Ce serait s’abuser que de croire que, pour de tels problèmes, il y ait des solutions mystérieuses au-dessus de la portée du vulgaire, et qu’il faille nécessairement chercher en dehors des indications de l’expérience déjà acquise. Les ministres des finances qui, dans des circonstances très laborieuses, se sont montrés à la hauteur de leur rôle ont été avant tout des hommes de bon sens, et c’est du sens commun qu’ils se sont inspirés. Tels furent Sully et Colbert, tel fut Turgot, à qui on ne reprochera pas cependant d’avoir manqué de hardiesse, tel fut en 1816 M. Corvetto. Parmi les financiers fameux dans l’histoire, celui qui a eu l’insuccès le plus colossal est l’Écossais Jean Law, qui appliqua aux finances françaises une recette quintessenciée, tirée de sa théorie tout imaginaire sur le crédit.

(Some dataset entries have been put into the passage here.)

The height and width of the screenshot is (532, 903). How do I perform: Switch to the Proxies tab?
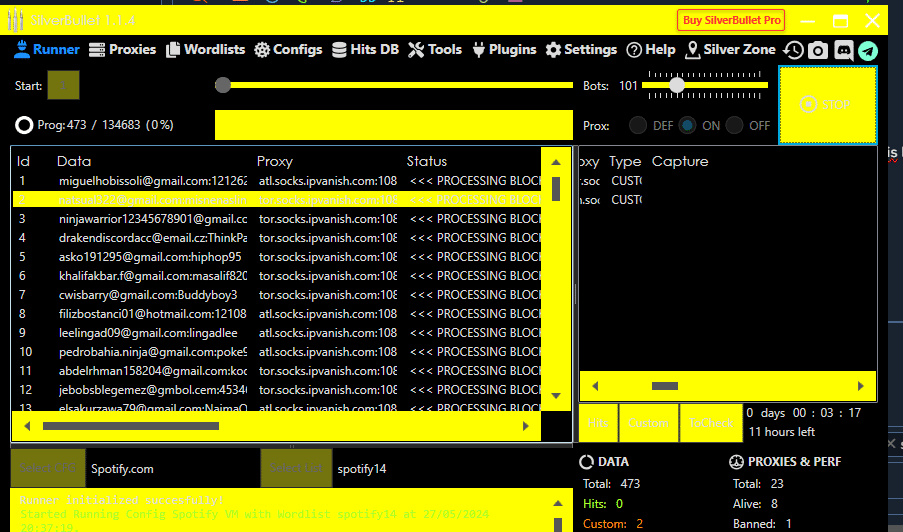(123, 49)
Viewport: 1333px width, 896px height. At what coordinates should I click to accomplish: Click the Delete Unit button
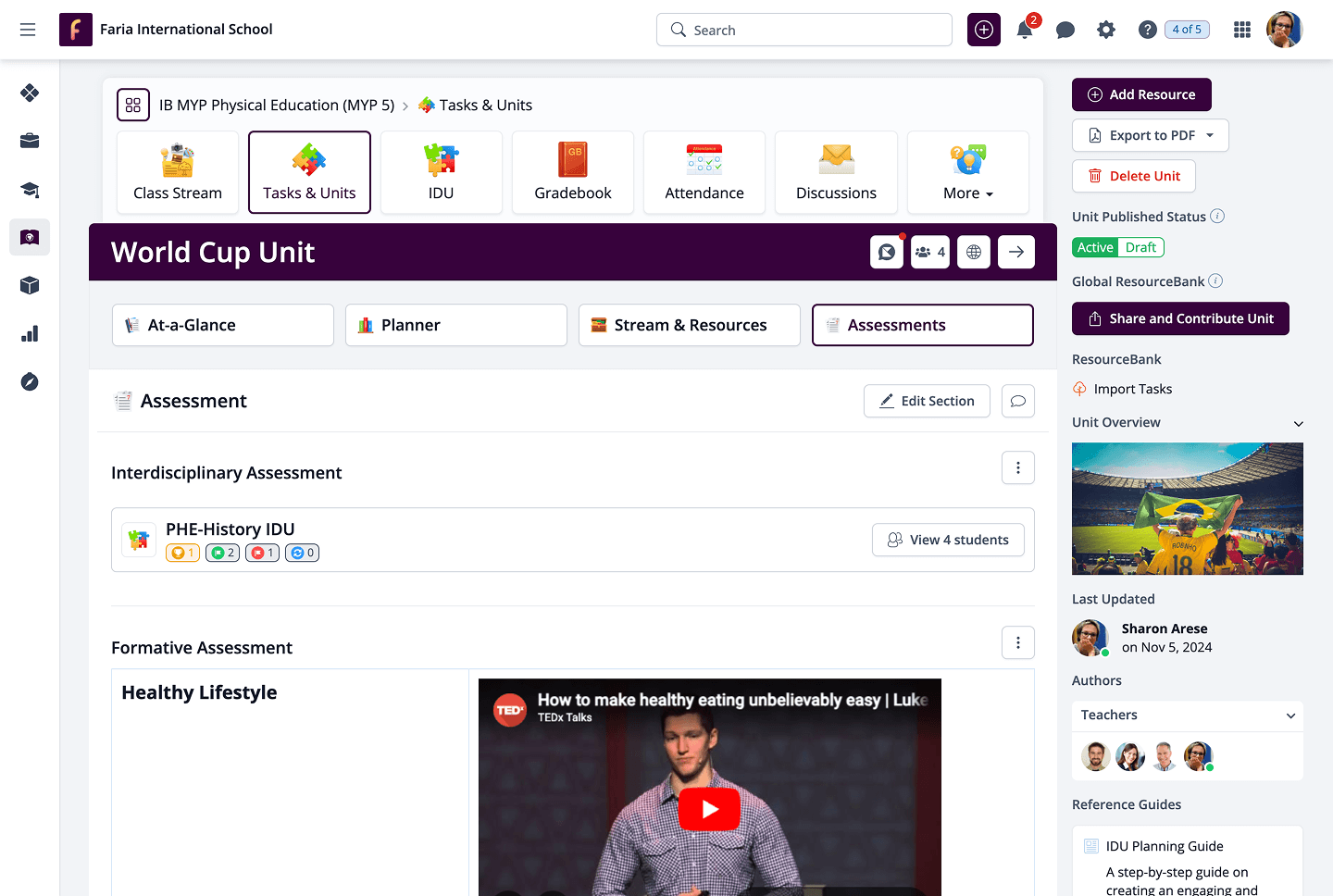(1134, 176)
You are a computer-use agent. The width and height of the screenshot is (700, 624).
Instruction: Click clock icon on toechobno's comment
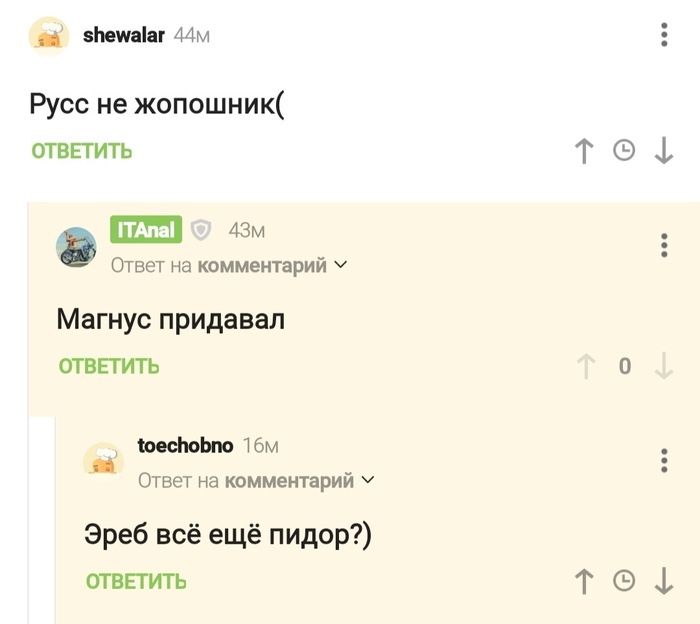pos(624,581)
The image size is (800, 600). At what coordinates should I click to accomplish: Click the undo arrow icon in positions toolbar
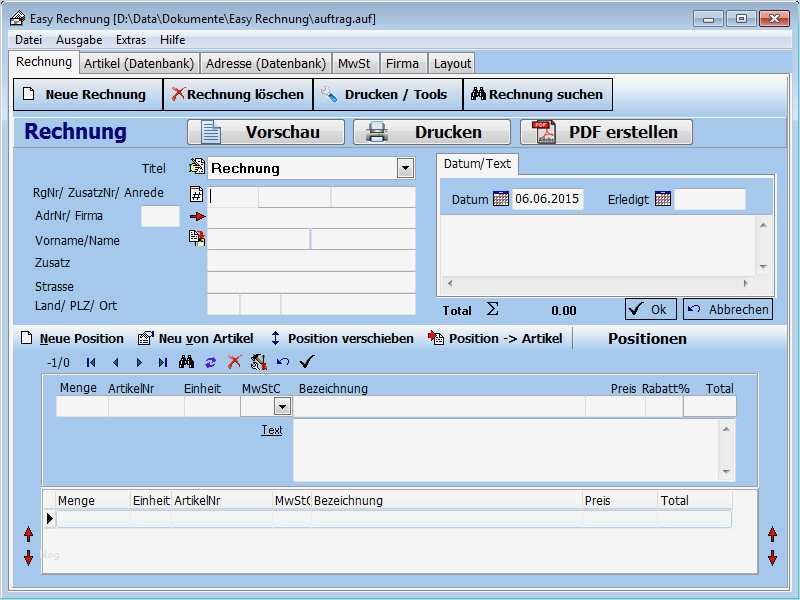[x=282, y=363]
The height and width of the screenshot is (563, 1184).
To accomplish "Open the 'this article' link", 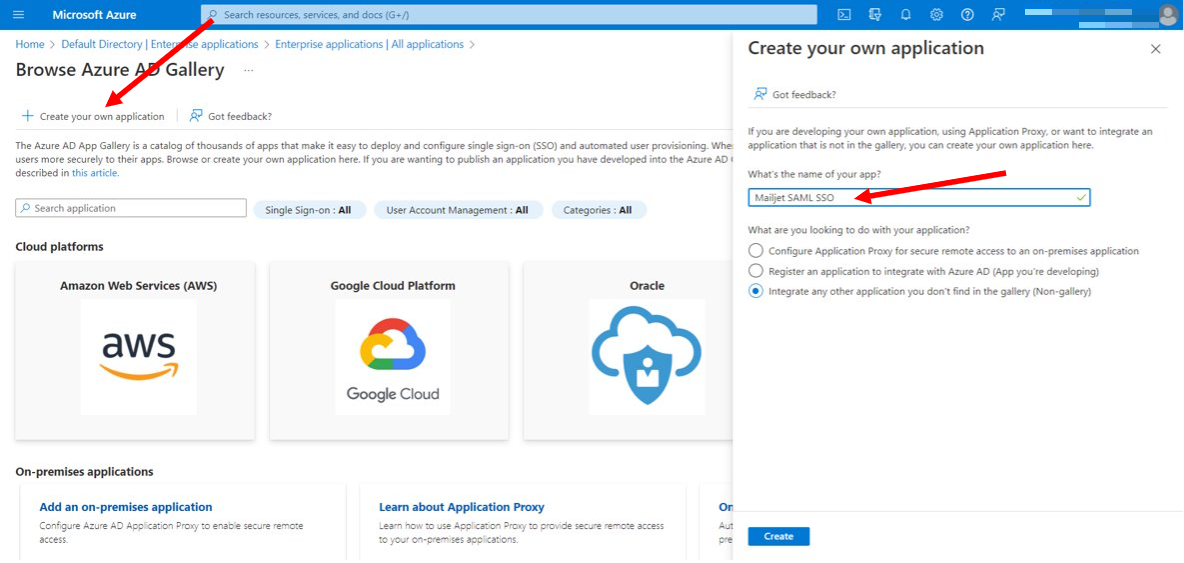I will coord(95,173).
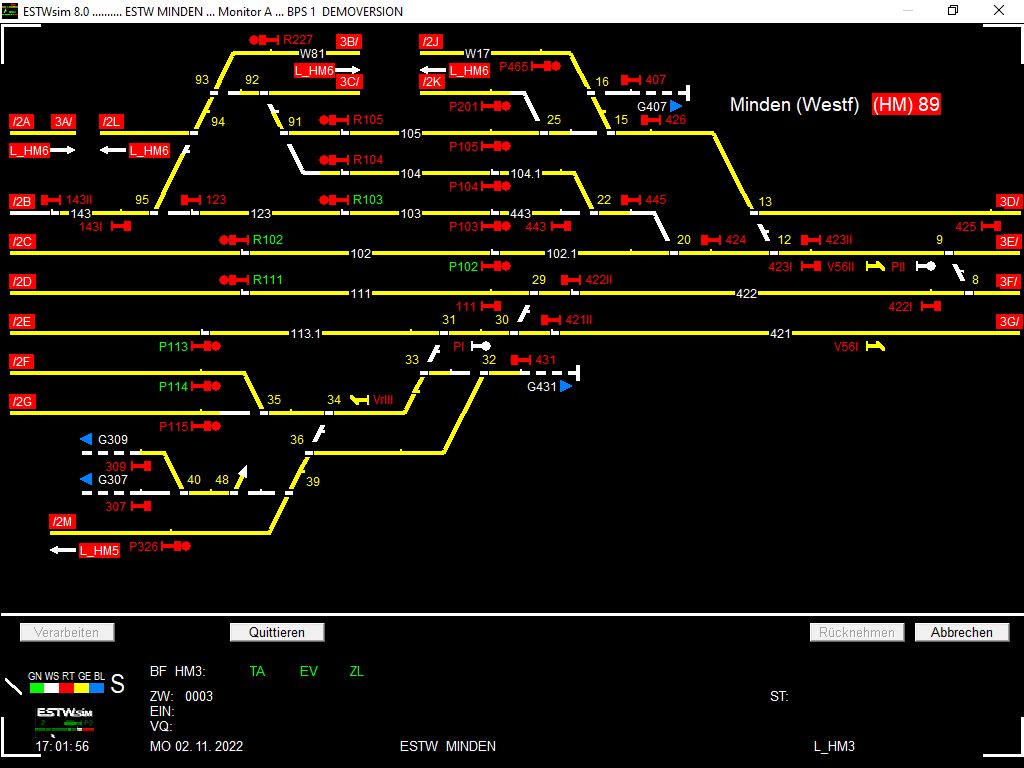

Qu’un simple particulier, commerçant, manufacturier ou agriculteur, éprouve des revers accablans, par quels moyens s’efforcera-t-il de rétablir ses affaires? Il travaillera plus et s’appliquera à travailler mieux en s’appropriant les meilleures méthodes et les meilleurs procédés, que peut-être il avait négligés jusque-là. Il restreindra ses dépenses en répudiant tout ce qui dans son existence pouvait être taxé de luxe. En un mot, il recourra aux deux spécifiques recommandés par l’expérience et par la raison, d’une part son propre travail, accru à la fois en intensité et en qualité, et d’autre part une épargne vigilante. Il réussira ainsi infailliblement à amortir ses dettes et à régénérer graduellement sa fortune. Le travail et l’économie, les deux forces par lesquelles peut se relever l’individu, sont à plus forte raison les seules dont puisse s’assister une nation que l’adversité aura frappée cruellement, dont le capital aura été à demi dévoré par la guerre et la sédition, et qui aura formé, avec la ferme résolution de l’accomplir, le généreux dessein de se redresser sur son lit de détresse et d’humiliation.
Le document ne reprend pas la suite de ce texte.